Elle était restée trois jours avec lui, trois jours de fête sur lesquels pesait un après bien sombre, autant dire trois jours de grâce.

Et enfin il avait bien fallu repartir, s’en retourner à Ploubazlanec. C’est que d’abord elle était au bout de son pauvre argent. Et puis Sylvestre embarquait le surlendemain, et les matelots sont toujours consignés inexorablement dans les quartiers, la veille des grands départs (un usage qui semble à première vue un peu barbare, mais qui est une précaution nécessaire contre les bordées qu’ils ont tendance à courir au moment de se mettre en campagne).

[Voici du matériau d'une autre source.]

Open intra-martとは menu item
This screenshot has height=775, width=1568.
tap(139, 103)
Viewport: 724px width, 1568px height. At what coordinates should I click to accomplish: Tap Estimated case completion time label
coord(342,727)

Oh ! ce dernier jour !… Elle avait eu beau faire, beau chercher dans sa tête pour dire encore des choses drôles à son petit-fils, elle n’avait rien trouvé, non, mais c’étaient des larmes qui avaient envie de venir, les sanglots qui, à chaque instant, lui montaient à la gorge. Suspendue à son bras, elle lui faisait mille recommandations qui, à lui aussi, donnaient l’envie de pleurer. Et ils avaient fini par entrer dans une église pour dire ensemble leurs prières.

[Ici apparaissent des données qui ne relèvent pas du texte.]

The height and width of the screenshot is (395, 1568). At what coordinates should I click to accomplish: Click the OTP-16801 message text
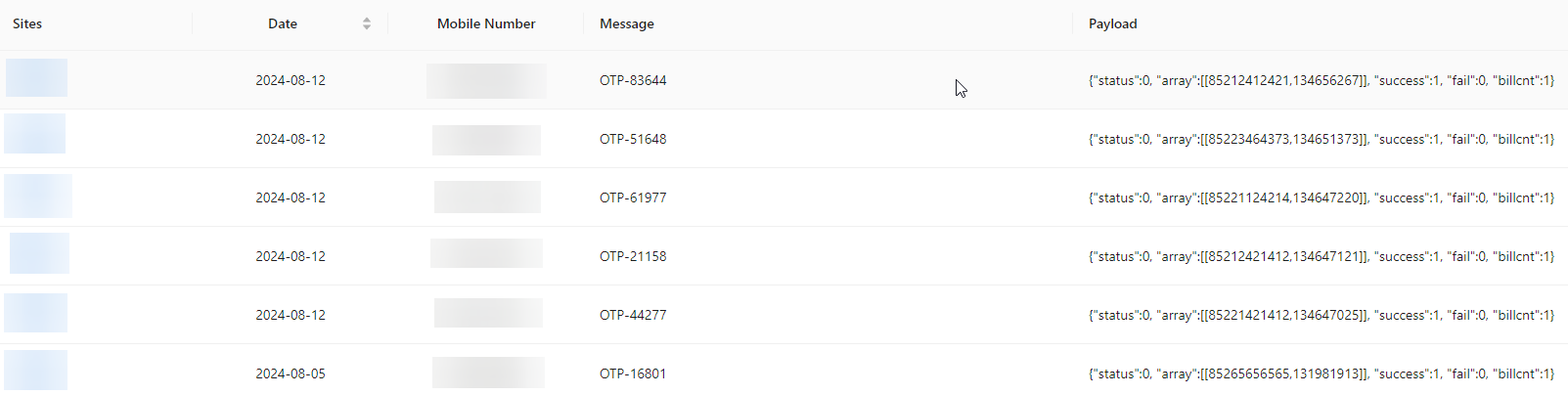pyautogui.click(x=633, y=373)
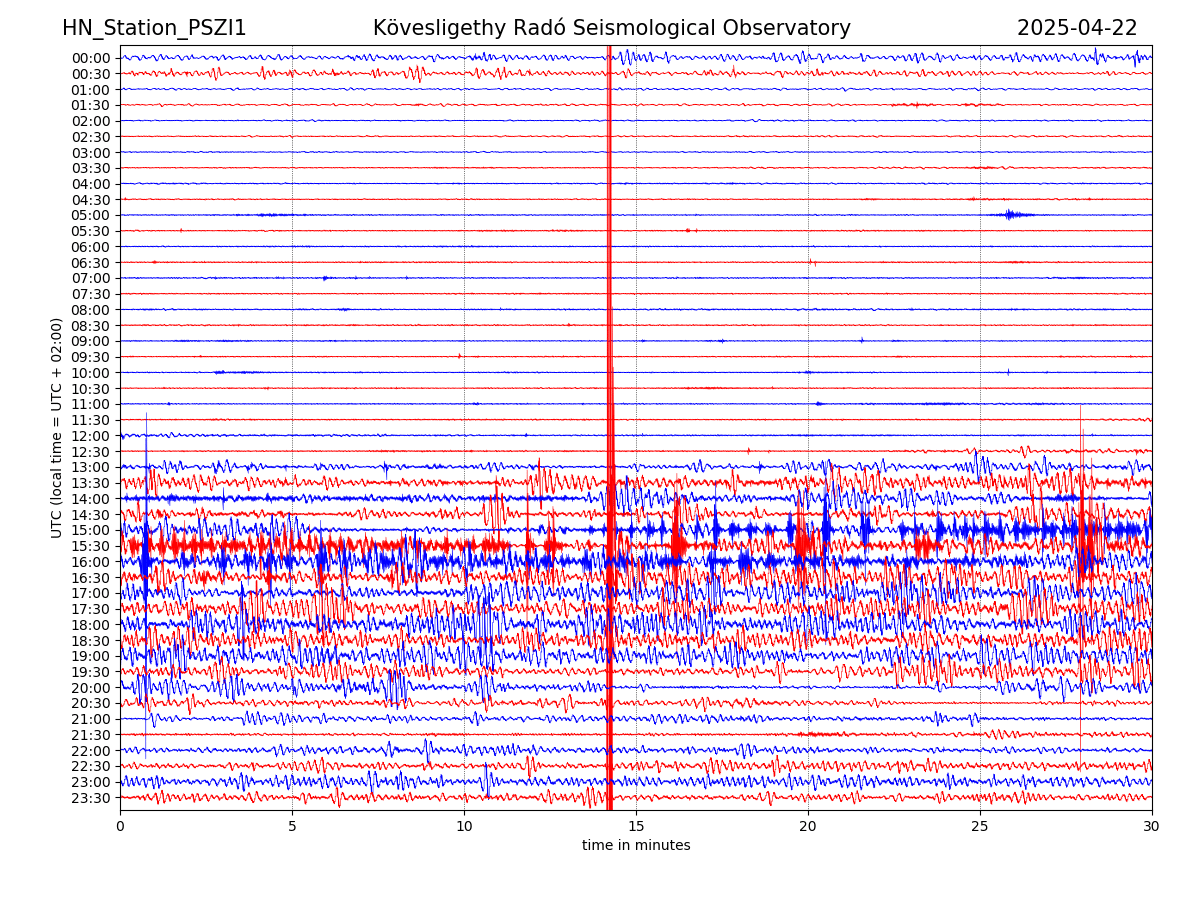Click the 20 tick on the minutes axis
Viewport: 1200px width, 900px height.
point(808,826)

C’est par le train du soir qu’elle s’en était allée. Pour économiser, ils s’étaient rendus à pied à la gare; lui, portant son carton de voyage et la soutenant de son bras fort sur lequel elle s’appuyait de tout son poids. Elle était fatiguée, fatiguée, la pauvre vieille; elle n’en pouvait plus, de s’être tant surmenée pendant trois ou quatre jours. Le dos tout courbé sous son châle brun, ne trouvant plus la force de se redresser, elle n’avait plus rien de jeunet dans la tournure et sentait bien toute l’accablante lourdeur de ses soixante-seize ans. A l’idée que c’était fini, que dans quelques minutes il faudrait le quitter, son cœur se déchirait d’une manière affreuse. Et c’était en Chine qu’il s’en allait, là-bas, à la tuerie ! Elle l’avait encore là, avec elle : elle le tenait encore de ses deux pauvres mains… et cependant il partirait; ni toute sa volonté, ni toutes ses larmes ni tout son désespoir de grand-mère ne pourraient rien pour le garder !…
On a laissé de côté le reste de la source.